TASK OBJECTIVE:
Look below for the line with "Image resolution: width=870" and the line with "The height and"; repeat exactly those two lines and all lines between them, but no pictures.

INFORMATION GIVEN:
____________

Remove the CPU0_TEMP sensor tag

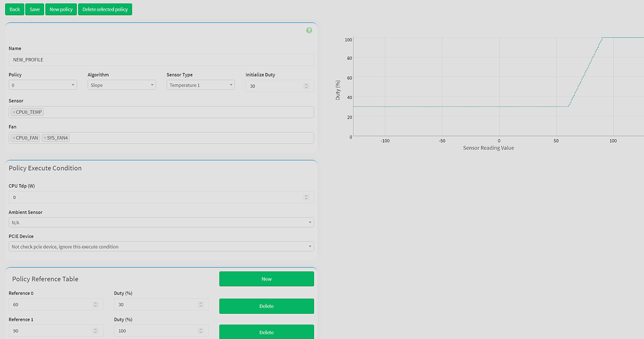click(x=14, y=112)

____________

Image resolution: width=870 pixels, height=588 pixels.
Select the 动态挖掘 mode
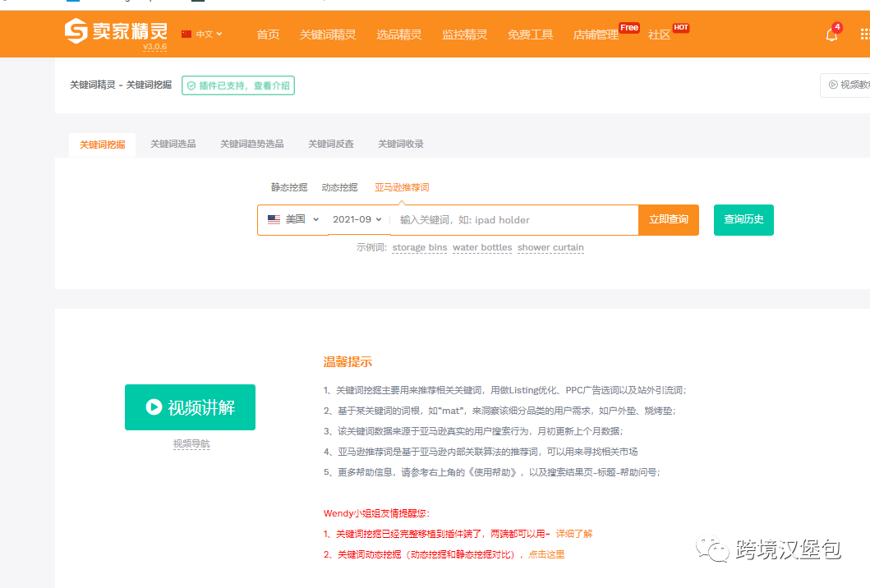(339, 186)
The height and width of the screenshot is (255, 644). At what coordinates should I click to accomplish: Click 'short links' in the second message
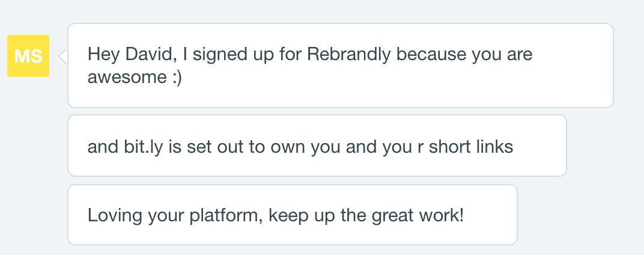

____________

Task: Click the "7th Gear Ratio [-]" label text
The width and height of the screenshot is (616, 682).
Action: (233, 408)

____________

WRITTEN SOLUTION:
Image resolution: width=870 pixels, height=588 pixels.
Select the 动态挖掘 mode
(339, 186)
The height and width of the screenshot is (255, 644). At what coordinates should I click to accomplish: Click 'short links' in the second message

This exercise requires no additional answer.